En su libro “El capital del siglo XXI”, Thomas Piketty hace un análisis, entre otras cosas, de la desigualdad económica en nuestra sociedad actual. En este artículo pretendo mostrar algunas de las magnitudes que él utiliza para su análisis.

Para analizar la desigualdad Piketty divide las sociedades en tres capas: “la clase popular”, definida como el 50% más bajo, “la clase media”, el 40 % del medio, y la “clase alta”, el 10 % más alto.

Además hace una distinción a la hora de medir la desigualdad, separando la desigualdad respecto al trabajo y la desigualdad respecto al capital. La primera se refiere a los ingresos por rendimientos de trabajo sin tener en cuenta los impuestos, y la segunda a la posesión de capital, que puede tomar la forma, aproximadamente, en un 50% de bienes inmobiliarios, y el resto en activos financieros, como carteras de acciones y obligaciones, depósitos bancarios y otros.

La primera conclusión a la que llega Piketty es que es mayor la desigualdad en cuanto a la posesión de capital que en cuanto al trabajo. Aún así esta última no es nada despreciable. Según sus datos, en Estados Unidos, en 2010, donde existe una desigualdad elevada, el 10% de los más ricos, la clase alta, tiene un 35% de los ingresos,  el 40% del medio, la clase media, un 40 %, y el 50 % de los más pobres, la clase popular, un 25%.
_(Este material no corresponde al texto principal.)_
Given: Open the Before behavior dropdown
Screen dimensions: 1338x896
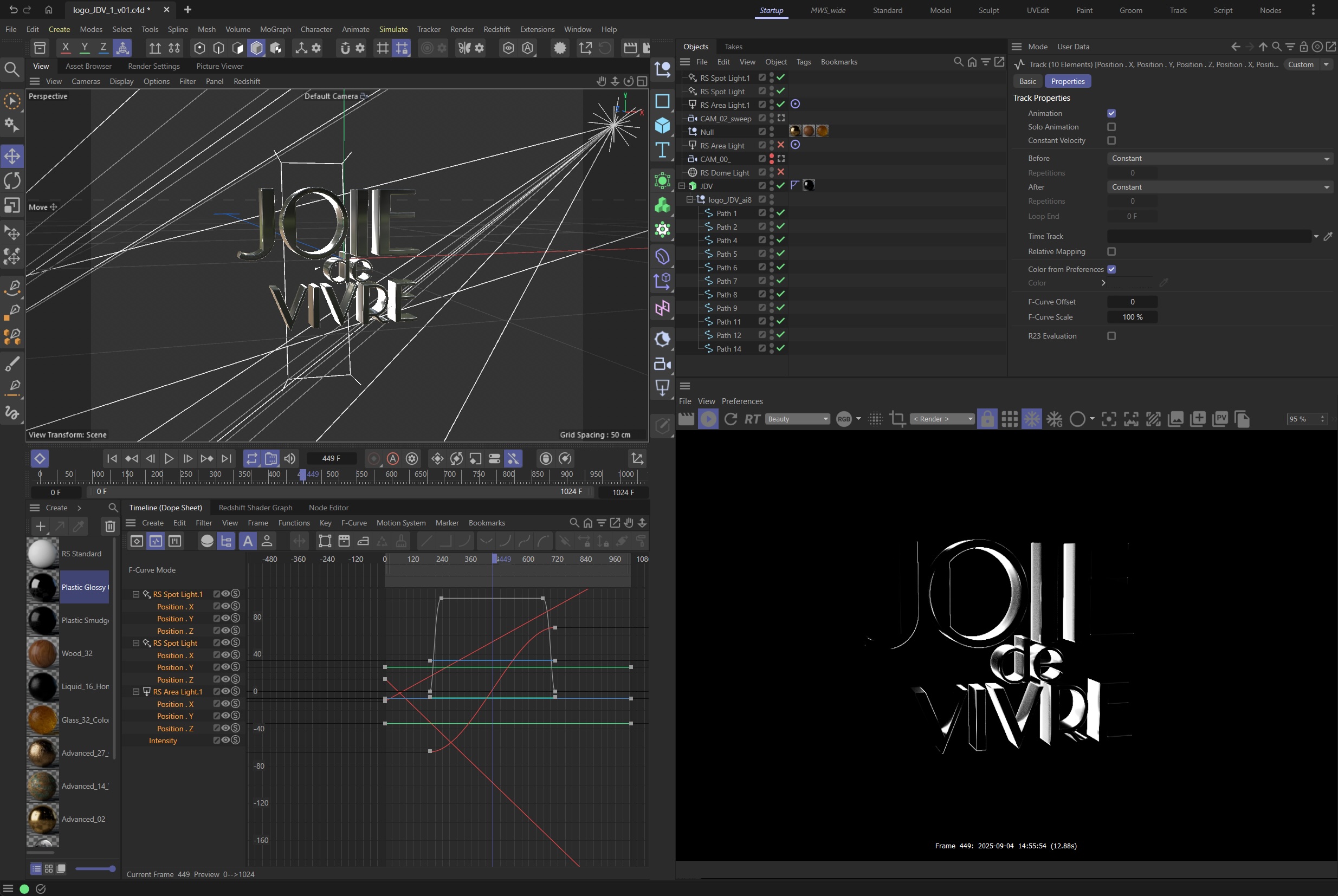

En números concretos esto significaría que para un salario promedio de 10.000 euros al mes, 7.000 euros sería para el 10% de arriba, 2.000 euros para el 40 % del medio y sólo 1.000 euros para el 50% de abajo.

La desigualdad de capital es aún más marcada. Al principio de la década de 2010, la participación del 10% de los patrimonios más elevados se sitúa en torno al 60% de la riqueza nacional en la mayoría de los países europeos. La mitad más pobre de población no posee casi nada: el 50 % de los más pobres poseen siempre menos del 10% de la riqueza nacional, y en general, menos del 5%.

En estas sociedades hay casos de personas en vías de acceso a la propiedad inmobiliaria pero que aún se encuentran muy endeudadas. También suele haber patrimonios nulos y en muchos casos negativos, donde las deudas superan los activos.

Sin embargo no todo es negativo con respecto a la desigualdad. El desarrollo de una verdadera “clase media patrimonial” en el siglo XX constituye una verdadera revolución económica. Hacia 1900-1910, en la Bella Época, tanto en Francia, como en Reino Unido o Suecia el 10% de los más ricos poseía alrededor del 90 % del patrimonio nacional. Estas diferencias han disminuido notablemente, como hemos visto anteriormente.

Los datos que se presentan en “el capital del siglo XXI” son muy interesantes y pueden llevar a múltiples conclusiones. Sin duda, una es positiva, y es la disminución de la desigualdad en posesión de capital, aunque sea tras un período de 100 años, donde además quizás se pueda observar una tendencia para los años posteriores.